O trabalho de Arrigo Barnabé foi um precursor dessa motivação. Após insucessos buscando uma gravadora que lançasse seu trabalho, o compositor resolveu fazê-lo de forma independente (Soares, 1980b). O material foi produzido pelo compositor, músico e produtor musical Robinson Borba, o qual financiou com recursos próprios todas as etapas de elaboração e divulgação do "Clara Crocodilo". A boa repercussão alcançada pelo LP incentivou novos artistas a investirem na produção independente de seus trabalhos, especialmente outros alunos da Universidade de São Paulo (USP). Arrigo Barnabé também estudou na instituição. Ele foi aluno de música, na Escola de Comunicação e Artes, curso depois trocado pelo de arquitetura na Faculdade de Arquitetura e Urbanismo. O músico afirma que sua passagem pela FAU interferiu na sua maneira de compor e referenciou a criação da canção "Clara Crocodilo", concebida a partir da noção de criação modular que lá aprendeu. Transpondo a ideia para séries de notas, ele e Mário Cortes escreveram linhas melódicas que foram sobrepostas. A ideia foi aperfeiçoada e sistematizada pelo compositor depois que o mesmo tomou conhecimento da obra de Schoenberg (Batista, 2013).


DERIVAÇÕES DE CLARA CROCODILO

A canção "Clara Crocodilo" teve sua primeira versão apresentada na cidade de Londrina, em março de 1973, durante o show intitulado "Na Boca do Bode”. O tema derivou outras sete músicas, as quais foram organizadas em um disco. O LP deu origem ao show e, por conseguinte, a uma “ópera-rock” dirigida pela coreógrafa Lalá Denheinzelin. O elenco dessa montagem contou com a preparação corporal do renomado bailarino Klauss Vianna. Essa adaptação das canções do álbum para um espetáculo cênico musical, também foi sucesso e obteve ótimas críticas da imprensa (Portinari, 1981). Acrescenta-se às derivações que ocorreram logo na sequência de lançamento do disco, o curta cinematográfico "A Estória de Clara Crocodilo". Baseado na canção, o curta metragem de 11 minutos foi lançado em 1981 e dirigido por Cristina Santeiro (Folha de São Paulo, 1981, p.36). Em 1999, a estória foi recontada musicalmente no CD intitulado a "Saga de Clara Crocodilo", com dez faixas que são adaptações das canções originais. Com outras vozes e instrumentação, as músicas são parte da vontade de retomar e aperfeiçoar o trabalho inicial. Além disso, as mudanças foram necessárias considerando que, mesmo tendo sido lançado de maneira independente, o álbum teve seus direitos comprados pela gravadora Ariola. O fato impediu que Arrigo Barnabé relançasse o álbum original (Sanches, 1999).

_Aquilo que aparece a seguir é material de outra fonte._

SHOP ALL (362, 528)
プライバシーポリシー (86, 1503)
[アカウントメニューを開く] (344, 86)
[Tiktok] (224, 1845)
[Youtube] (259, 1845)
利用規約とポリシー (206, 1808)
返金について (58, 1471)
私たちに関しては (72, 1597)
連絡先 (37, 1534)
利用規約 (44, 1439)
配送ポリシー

MARCAS DA MODERNA MÚSICA BRASILEIRA

Os desdobramentos dessa obra musical desde sua gênese são variados, tais como os elementos utilizados em sua composição. Misturada ao forte apelo à visualidade, a música moderna é acometida pelo flerte com as histórias em quadrinhos e filmes de ficção científica. A capa desenhada por Luiz Gê segue a linha e ilustra o olho profundo de um réptil que draga a quem lhe olha com profundidade. Circundando o olho, em letras com formato e cor de sangue escorre o nome do monstro. Após o disco retirado do envelope e colocado para tocar, tem início uma experiência musical que conduz o ouvinte pelos caminhos de uma cidade povoada de neons, fliperamas, prostituição e violência. No cenário, traços da música brasileira são encontrados em citações de canções de célebres intérpretes, como Orestes Barbosa, que aparecem em meio a locuções radiofônicas, feitas ao modo dos repórteres policiais sensacionalistas. Com a inovação da linguagem na organização de um discurso gerador de um conceito, que é o próprio personagem, o LP inaugura uma nova forma de compor e marca ativamente o cenário da música brasileira na década de 1980. Foi a primeira e mais conhecida obra de Arrigo Barnabé, que constituiu a partir de então uma carreira sólida com vários discos lançados, muitas trilhas compostas para filmes e trabalhos na televisão, cinema e rádio. Esse texto é um convite para ouvir a obra musical do compositor e desbravar sonoridades pelos labirintos da moderna música brasileira.